[[ GIVEN RECORDS, beginning ]]

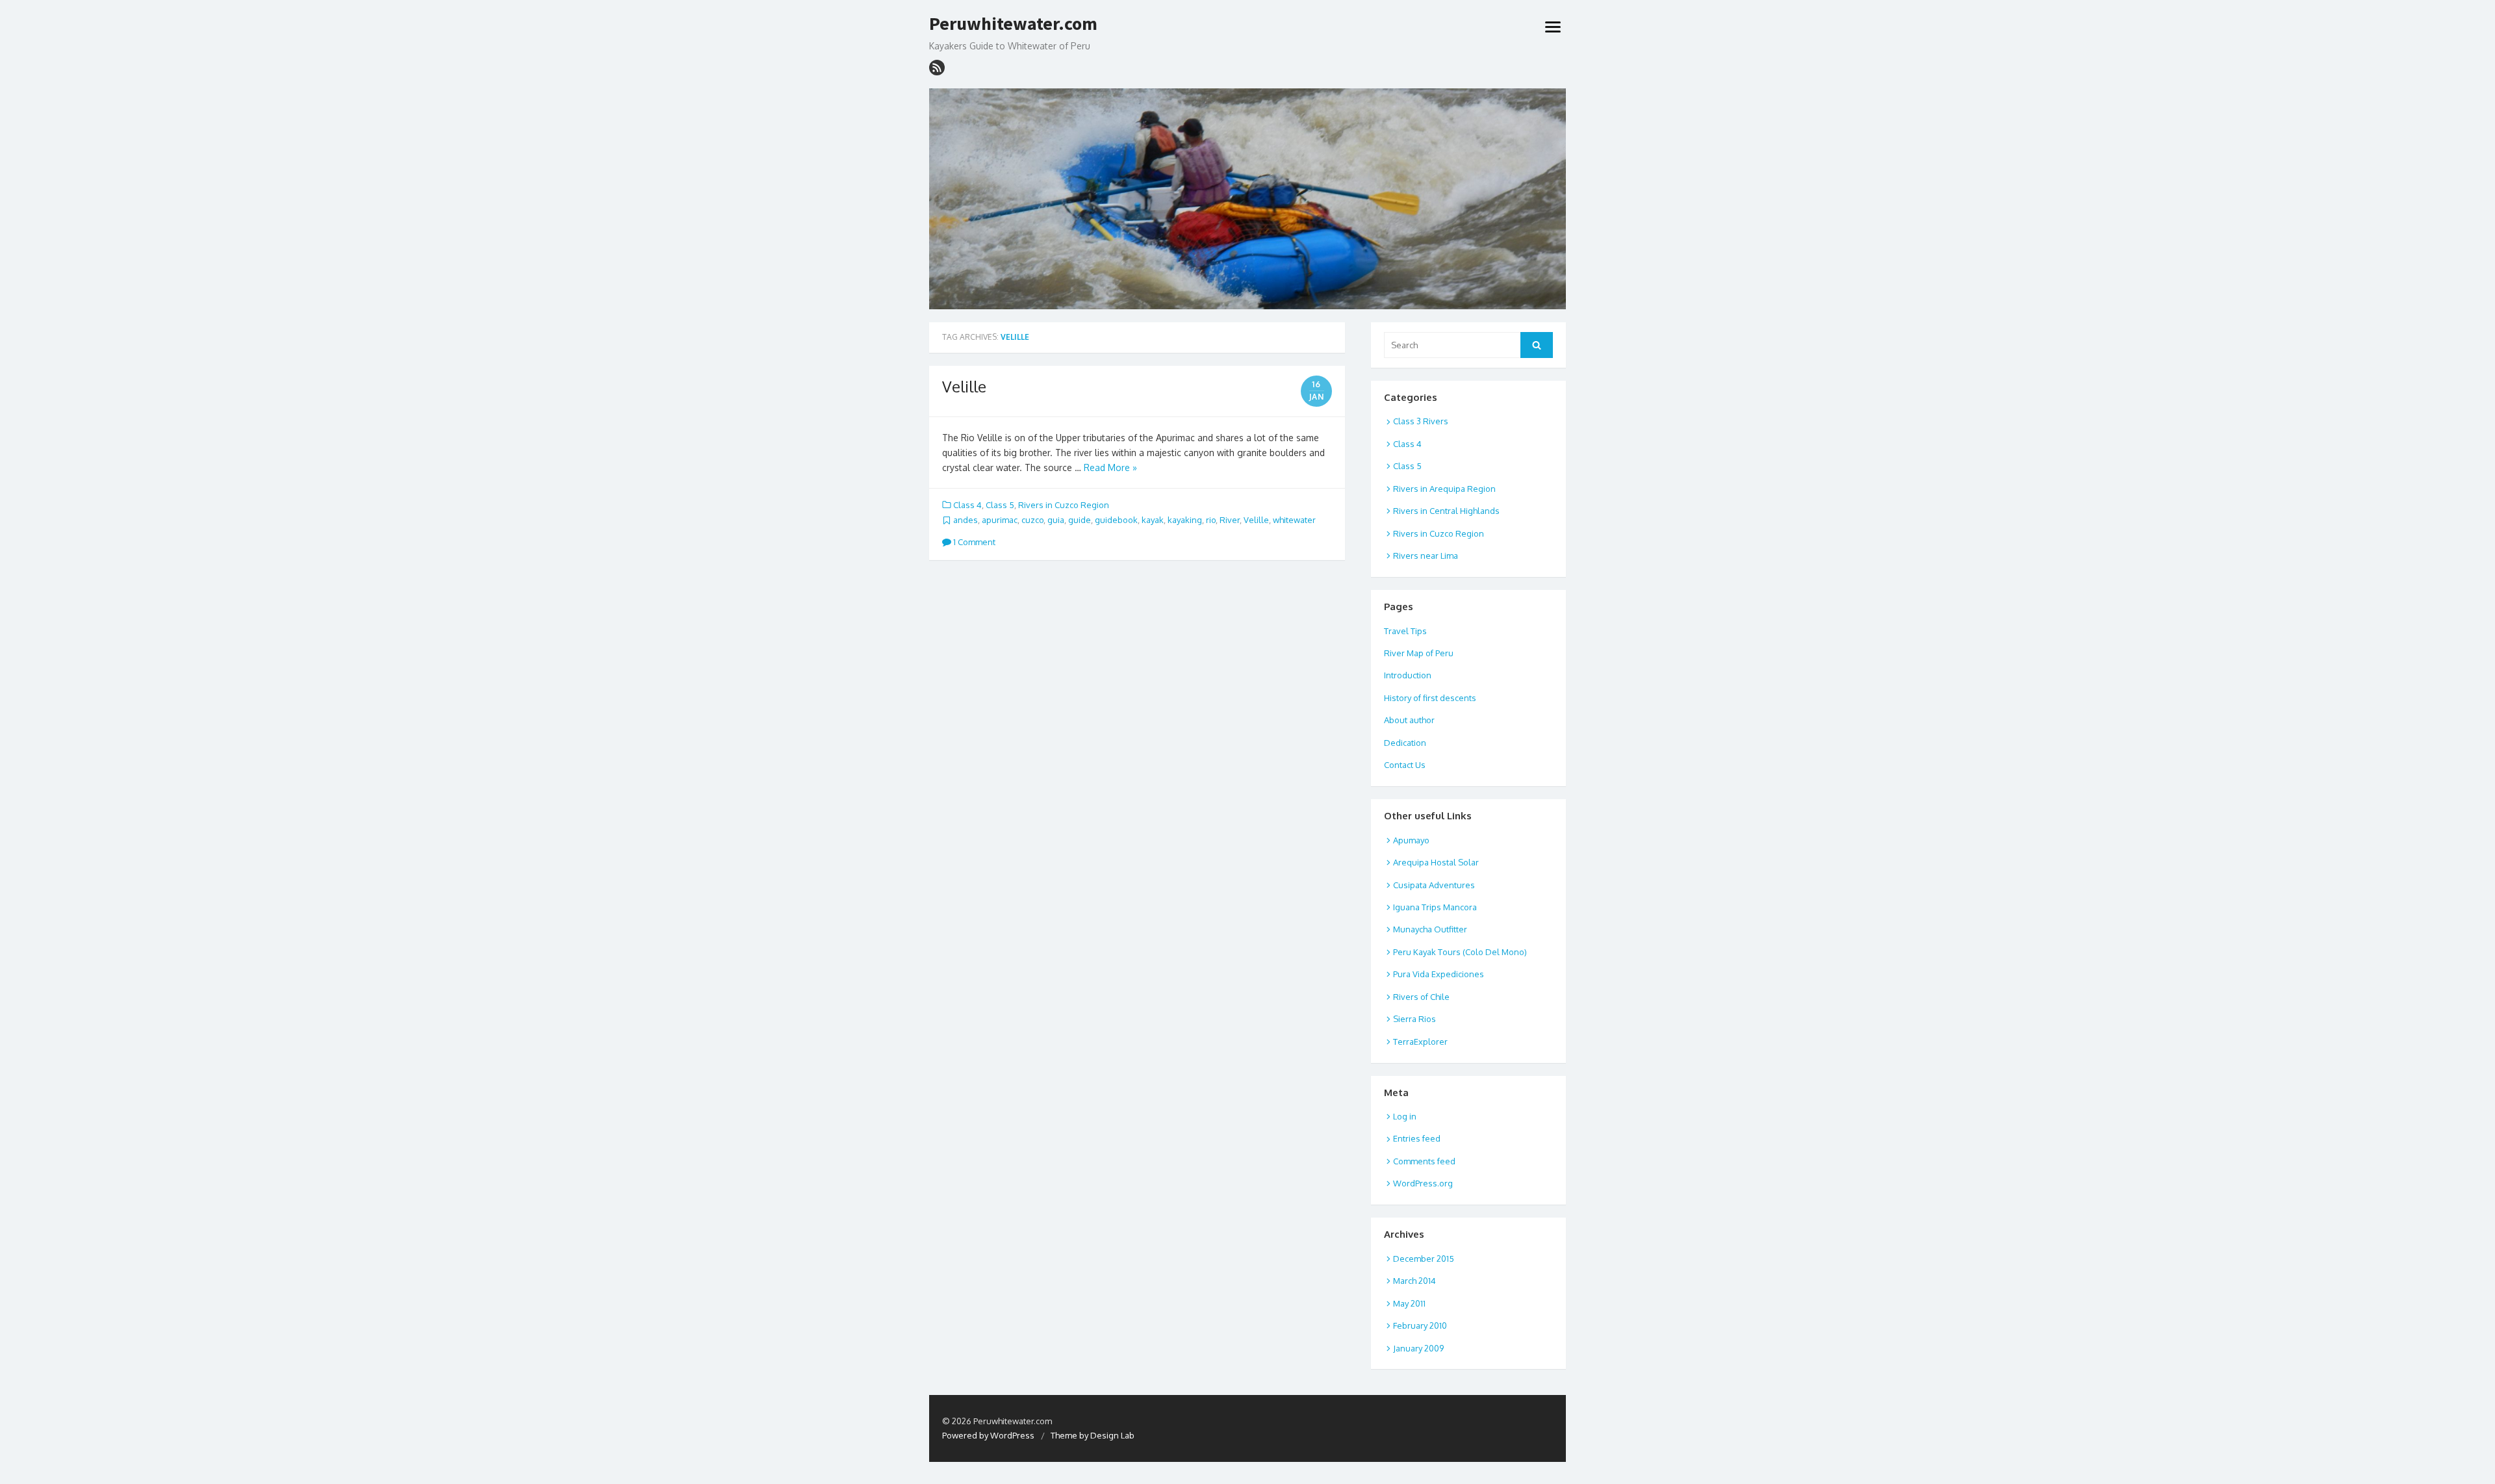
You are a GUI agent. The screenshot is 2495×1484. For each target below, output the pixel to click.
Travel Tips (1405, 631)
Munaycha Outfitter (1430, 929)
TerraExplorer (1420, 1041)
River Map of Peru (1418, 653)
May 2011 (1409, 1303)
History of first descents (1430, 698)
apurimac (999, 520)
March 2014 (1414, 1280)
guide (1079, 520)
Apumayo (1411, 840)
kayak (1153, 520)
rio (1211, 520)
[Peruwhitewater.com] (1247, 198)
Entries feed (1416, 1138)
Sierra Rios (1414, 1019)
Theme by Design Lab (1092, 1435)
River (1230, 520)
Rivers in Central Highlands (1446, 510)
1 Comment (973, 542)
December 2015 (1423, 1258)
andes (965, 520)
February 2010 (1420, 1325)
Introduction (1407, 675)
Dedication (1405, 742)
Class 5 (1000, 505)
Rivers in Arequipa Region (1444, 488)
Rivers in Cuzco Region (1063, 505)
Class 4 (967, 505)
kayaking (1185, 520)
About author (1409, 720)
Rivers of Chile (1421, 996)
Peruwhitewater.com (1013, 24)
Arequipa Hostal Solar (1436, 862)
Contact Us (1405, 765)
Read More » (1110, 467)
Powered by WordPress (988, 1435)
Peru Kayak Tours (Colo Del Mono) (1460, 952)
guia (1055, 520)
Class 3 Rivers (1420, 421)
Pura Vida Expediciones (1438, 974)
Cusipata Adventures (1434, 885)
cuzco (1032, 520)
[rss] (937, 67)
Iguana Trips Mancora (1435, 907)
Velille (964, 386)
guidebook (1116, 520)
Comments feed (1424, 1161)
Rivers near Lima (1425, 555)
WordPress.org (1423, 1183)
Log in (1404, 1116)
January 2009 (1418, 1348)
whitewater (1294, 520)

[[ GIVEN RECORDS, end ]]

From the entries above, write out only the lines starting at the line that holds "Dedication (1405, 742)" and ending at the line that holds "Log in (1404, 1116)", keeping both and matching them exactly.

Dedication (1405, 742)
Class 5 (1000, 505)
Rivers in Arequipa Region (1444, 488)
Rivers in Cuzco Region (1063, 505)
Class 4 (967, 505)
kayaking (1185, 520)
About author (1409, 720)
Rivers of Chile (1421, 996)
Peruwhitewater.com (1013, 24)
Arequipa Hostal Solar (1436, 862)
Contact Us (1405, 765)
Read More » (1110, 467)
Powered by WordPress (988, 1435)
Peru Kayak Tours (Colo Del Mono) (1460, 952)
guia (1055, 520)
Class 3 Rivers (1420, 421)
Pura Vida Expediciones (1438, 974)
Cusipata Adventures (1434, 885)
cuzco (1032, 520)
[rss] (937, 67)
Iguana Trips Mancora (1435, 907)
Velille (964, 386)
guidebook (1116, 520)
Comments feed (1424, 1161)
Rivers near Lima (1425, 555)
WordPress.org (1423, 1183)
Log in (1404, 1116)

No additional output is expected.